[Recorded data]
------------------------
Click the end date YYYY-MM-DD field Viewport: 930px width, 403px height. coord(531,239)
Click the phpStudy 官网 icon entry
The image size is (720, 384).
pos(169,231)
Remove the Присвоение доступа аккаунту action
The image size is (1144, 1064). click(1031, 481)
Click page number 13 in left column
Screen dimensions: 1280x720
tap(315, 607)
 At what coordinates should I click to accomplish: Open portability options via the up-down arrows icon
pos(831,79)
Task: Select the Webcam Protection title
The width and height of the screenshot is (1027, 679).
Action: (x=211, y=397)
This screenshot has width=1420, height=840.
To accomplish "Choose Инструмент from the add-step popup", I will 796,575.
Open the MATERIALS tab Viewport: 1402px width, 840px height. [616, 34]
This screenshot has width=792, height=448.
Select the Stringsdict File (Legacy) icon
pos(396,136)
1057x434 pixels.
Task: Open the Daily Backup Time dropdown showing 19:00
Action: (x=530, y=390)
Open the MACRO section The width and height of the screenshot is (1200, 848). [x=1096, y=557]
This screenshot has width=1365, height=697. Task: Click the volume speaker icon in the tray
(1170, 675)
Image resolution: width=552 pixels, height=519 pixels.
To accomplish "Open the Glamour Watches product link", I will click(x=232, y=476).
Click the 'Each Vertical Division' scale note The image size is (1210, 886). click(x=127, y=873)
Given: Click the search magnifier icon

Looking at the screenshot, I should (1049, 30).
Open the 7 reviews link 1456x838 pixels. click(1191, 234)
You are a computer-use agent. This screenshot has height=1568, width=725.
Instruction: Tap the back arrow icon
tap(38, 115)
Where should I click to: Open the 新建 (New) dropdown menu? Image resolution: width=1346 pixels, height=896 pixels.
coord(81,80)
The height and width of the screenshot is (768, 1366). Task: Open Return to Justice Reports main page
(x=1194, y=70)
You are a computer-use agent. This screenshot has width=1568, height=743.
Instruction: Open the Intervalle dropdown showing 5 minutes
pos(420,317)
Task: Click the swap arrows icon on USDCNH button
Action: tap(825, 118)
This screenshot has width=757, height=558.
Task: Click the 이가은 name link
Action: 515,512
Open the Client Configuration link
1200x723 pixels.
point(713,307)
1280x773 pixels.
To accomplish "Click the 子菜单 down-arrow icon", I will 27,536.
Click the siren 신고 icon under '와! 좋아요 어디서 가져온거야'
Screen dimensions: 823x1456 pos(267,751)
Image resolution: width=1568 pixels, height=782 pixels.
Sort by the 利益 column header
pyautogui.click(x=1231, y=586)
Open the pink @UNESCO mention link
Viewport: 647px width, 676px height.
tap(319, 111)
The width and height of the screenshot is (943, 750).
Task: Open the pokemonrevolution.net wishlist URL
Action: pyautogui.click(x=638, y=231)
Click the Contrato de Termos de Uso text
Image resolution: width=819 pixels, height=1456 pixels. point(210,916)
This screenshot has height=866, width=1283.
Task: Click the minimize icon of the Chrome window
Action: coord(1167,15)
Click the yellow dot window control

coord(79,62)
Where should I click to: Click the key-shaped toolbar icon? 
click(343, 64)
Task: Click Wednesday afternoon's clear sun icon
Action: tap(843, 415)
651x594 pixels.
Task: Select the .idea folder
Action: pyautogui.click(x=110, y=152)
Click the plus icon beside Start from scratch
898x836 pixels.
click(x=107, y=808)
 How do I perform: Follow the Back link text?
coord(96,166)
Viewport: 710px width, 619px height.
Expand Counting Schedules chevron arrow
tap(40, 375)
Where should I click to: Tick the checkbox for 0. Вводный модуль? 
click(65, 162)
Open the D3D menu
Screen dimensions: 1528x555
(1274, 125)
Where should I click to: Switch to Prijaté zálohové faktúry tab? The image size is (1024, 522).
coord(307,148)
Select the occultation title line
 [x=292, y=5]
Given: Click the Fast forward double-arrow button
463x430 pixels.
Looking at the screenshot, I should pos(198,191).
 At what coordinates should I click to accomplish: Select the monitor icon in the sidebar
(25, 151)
------------------------
#### Work required:
Within the records above, count the lines that include the string "computer"; state the number and nothing else.

#### Task output:
2